■ Exercise task ■
Rewrite the listing lines from the one holding "Stolz präsentiert von WordPress (404, 1478)" through the one holding "Zurück (496, 332)", inclusive, replacing "Permalink" with "Direktlink" and leaving everything else unchanged.

■ Records supplied ■
- - - - - - -
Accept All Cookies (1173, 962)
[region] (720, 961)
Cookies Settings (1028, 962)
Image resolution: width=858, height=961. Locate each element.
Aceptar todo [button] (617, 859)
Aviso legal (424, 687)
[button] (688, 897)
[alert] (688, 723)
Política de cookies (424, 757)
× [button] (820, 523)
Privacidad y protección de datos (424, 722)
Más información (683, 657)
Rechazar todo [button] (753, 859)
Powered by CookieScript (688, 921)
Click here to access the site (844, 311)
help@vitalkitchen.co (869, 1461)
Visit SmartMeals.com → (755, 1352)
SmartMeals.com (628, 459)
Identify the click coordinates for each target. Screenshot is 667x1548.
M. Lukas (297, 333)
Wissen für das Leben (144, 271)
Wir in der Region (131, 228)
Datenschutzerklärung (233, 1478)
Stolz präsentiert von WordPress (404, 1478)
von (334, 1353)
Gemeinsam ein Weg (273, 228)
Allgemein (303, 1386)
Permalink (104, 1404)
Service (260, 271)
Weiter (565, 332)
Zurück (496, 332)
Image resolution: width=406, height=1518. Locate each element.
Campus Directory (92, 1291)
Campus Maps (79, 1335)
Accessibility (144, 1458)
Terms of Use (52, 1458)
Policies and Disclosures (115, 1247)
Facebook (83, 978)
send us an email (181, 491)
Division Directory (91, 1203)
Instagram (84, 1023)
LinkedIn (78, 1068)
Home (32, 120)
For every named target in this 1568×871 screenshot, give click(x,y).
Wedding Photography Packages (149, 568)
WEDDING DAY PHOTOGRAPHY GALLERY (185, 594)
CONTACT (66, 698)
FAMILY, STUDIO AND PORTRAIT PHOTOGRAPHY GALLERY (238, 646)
- - - - - - -
■ Task output ■
Stolz präsentiert von WordPress (404, 1478)
von (334, 1353)
Gemeinsam ein Weg (273, 228)
Allgemein (303, 1386)
Direktlink (104, 1404)
Service (260, 271)
Weiter (565, 332)
Zurück (496, 332)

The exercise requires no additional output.